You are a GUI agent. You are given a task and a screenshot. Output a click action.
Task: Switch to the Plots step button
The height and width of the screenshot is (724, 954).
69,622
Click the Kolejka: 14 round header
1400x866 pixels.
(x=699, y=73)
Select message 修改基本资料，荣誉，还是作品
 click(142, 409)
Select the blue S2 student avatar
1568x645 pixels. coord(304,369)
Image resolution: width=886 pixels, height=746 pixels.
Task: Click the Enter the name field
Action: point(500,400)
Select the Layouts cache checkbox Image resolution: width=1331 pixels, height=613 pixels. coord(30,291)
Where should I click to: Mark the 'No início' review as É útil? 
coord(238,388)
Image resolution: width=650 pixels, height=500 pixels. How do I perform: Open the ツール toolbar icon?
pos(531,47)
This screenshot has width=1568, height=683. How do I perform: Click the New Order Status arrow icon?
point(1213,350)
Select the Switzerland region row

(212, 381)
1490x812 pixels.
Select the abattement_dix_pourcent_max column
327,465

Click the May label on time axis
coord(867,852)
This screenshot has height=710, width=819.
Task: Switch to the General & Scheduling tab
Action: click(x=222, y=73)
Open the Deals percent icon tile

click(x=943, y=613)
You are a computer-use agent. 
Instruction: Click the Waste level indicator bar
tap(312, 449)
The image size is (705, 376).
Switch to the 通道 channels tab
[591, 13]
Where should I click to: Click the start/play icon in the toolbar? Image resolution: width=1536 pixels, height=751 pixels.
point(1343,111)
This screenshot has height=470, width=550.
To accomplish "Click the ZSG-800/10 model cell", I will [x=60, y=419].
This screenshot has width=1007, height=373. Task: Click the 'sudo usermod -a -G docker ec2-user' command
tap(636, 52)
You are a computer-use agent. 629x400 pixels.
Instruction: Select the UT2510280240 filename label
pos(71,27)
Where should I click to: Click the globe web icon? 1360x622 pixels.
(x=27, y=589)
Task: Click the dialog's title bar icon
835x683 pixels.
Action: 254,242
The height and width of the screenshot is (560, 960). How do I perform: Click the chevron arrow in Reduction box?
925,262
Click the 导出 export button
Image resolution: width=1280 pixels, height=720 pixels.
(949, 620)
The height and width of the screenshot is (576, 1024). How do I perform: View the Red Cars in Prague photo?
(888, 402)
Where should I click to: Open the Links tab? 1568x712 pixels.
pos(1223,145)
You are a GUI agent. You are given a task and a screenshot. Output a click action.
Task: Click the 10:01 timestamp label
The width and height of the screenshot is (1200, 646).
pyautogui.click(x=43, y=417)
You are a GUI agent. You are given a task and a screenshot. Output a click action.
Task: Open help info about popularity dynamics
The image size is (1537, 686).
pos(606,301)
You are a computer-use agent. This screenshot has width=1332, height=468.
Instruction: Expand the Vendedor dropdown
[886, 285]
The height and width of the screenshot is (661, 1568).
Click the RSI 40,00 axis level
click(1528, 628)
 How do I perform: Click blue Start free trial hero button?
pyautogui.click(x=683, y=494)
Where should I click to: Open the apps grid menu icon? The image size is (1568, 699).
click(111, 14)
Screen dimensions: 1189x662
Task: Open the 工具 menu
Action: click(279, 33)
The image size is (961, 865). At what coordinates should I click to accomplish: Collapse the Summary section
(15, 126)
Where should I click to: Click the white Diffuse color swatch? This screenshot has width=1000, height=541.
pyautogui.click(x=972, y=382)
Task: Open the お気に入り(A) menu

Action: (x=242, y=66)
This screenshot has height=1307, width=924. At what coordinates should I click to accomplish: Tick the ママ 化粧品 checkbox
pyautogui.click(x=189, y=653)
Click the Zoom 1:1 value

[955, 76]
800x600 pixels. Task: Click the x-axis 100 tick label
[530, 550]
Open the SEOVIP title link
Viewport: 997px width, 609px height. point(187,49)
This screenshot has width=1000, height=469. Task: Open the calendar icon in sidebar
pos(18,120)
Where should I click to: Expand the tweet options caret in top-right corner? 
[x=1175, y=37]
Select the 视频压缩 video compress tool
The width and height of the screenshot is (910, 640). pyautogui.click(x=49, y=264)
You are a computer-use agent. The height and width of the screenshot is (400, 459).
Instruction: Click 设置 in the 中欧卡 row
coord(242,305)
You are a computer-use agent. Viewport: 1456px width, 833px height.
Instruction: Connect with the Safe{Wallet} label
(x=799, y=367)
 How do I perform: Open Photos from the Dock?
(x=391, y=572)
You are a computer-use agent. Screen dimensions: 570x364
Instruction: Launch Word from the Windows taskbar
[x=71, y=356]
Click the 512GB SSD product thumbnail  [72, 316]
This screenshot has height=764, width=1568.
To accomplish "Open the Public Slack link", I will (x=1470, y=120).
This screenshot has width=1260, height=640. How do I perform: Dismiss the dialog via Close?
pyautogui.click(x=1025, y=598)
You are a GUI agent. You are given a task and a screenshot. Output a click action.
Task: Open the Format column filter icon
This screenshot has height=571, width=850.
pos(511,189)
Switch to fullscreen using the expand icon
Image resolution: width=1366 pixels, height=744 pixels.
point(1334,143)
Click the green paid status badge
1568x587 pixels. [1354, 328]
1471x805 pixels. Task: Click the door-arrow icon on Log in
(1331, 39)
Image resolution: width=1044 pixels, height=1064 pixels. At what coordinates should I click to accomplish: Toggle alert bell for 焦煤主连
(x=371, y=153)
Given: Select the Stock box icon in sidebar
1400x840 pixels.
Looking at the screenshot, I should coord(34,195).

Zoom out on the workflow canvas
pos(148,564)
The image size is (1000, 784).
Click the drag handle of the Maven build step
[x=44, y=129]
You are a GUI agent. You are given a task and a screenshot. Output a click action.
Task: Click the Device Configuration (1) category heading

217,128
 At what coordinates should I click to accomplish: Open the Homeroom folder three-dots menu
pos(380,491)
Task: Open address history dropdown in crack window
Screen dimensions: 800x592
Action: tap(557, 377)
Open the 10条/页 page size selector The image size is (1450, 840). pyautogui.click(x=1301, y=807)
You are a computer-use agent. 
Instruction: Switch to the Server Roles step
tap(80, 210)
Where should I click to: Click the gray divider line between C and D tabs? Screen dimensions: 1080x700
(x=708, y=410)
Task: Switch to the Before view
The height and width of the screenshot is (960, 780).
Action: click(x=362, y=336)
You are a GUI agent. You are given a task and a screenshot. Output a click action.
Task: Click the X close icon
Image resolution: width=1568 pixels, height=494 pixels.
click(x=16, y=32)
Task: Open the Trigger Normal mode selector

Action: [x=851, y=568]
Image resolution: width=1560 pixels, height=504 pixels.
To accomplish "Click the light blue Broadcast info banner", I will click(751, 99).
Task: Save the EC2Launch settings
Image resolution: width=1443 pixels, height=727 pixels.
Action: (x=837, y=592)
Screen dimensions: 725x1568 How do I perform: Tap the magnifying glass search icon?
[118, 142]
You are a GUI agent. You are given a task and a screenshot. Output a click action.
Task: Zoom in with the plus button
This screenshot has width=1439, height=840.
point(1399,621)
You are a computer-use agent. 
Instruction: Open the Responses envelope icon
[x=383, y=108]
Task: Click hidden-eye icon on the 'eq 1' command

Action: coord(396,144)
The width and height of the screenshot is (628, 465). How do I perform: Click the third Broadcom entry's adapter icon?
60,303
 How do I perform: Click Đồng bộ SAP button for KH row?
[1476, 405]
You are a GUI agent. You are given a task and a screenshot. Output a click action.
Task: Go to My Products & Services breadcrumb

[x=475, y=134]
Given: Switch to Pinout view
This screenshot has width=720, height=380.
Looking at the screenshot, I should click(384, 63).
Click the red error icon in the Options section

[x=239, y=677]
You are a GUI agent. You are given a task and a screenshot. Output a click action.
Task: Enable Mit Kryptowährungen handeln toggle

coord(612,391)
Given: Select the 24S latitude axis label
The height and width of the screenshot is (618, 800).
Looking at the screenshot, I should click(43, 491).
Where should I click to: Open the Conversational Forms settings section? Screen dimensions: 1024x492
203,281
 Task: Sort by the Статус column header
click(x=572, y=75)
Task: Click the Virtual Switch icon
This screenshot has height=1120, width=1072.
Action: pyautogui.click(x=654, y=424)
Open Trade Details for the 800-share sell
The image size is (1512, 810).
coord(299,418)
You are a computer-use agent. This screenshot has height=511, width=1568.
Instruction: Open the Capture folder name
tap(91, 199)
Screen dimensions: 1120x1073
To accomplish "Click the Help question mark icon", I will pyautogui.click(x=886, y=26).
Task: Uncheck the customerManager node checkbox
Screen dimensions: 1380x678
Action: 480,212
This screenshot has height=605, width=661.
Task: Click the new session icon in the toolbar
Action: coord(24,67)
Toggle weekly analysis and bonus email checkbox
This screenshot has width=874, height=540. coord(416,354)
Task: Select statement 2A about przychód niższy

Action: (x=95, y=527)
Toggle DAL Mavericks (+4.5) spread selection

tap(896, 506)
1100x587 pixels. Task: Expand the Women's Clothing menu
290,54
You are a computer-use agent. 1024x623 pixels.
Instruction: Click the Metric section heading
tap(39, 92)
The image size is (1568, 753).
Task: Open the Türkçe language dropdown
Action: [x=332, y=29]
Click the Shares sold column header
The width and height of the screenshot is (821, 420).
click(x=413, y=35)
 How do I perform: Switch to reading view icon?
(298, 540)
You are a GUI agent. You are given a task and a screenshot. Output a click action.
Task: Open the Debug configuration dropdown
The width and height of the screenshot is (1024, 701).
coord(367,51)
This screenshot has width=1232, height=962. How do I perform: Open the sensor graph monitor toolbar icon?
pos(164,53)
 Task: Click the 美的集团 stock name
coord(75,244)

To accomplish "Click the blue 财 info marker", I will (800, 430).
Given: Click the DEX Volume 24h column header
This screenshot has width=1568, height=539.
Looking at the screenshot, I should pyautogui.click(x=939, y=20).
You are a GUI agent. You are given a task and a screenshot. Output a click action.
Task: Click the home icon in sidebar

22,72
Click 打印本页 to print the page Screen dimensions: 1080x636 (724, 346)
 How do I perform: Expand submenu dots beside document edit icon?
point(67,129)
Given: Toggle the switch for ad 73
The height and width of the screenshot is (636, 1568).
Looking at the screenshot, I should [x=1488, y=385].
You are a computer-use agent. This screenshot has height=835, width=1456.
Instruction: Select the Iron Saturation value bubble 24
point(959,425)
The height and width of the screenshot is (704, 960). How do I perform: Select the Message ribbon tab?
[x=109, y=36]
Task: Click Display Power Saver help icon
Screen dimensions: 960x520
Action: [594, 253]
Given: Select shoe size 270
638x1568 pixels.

────────

| What this task involves |
Copy range, inclusive: the line holding "Instruction: Launch Word" to the line holding "Switch to fullscreen using the expand icon". Reproduce exactly those lines of the records above and no others.

| Completed task |
Instruction: Launch Word from the Windows taskbar
[x=71, y=356]
Click the 512GB SSD product thumbnail  [72, 316]
This screenshot has height=764, width=1568.
To accomplish "Open the Public Slack link", I will (x=1470, y=120).
This screenshot has width=1260, height=640. How do I perform: Dismiss the dialog via Close?
pyautogui.click(x=1025, y=598)
You are a GUI agent. You are given a task and a screenshot. Output a click action.
Task: Open the Format column filter icon
This screenshot has height=571, width=850.
pos(511,189)
Switch to fullscreen using the expand icon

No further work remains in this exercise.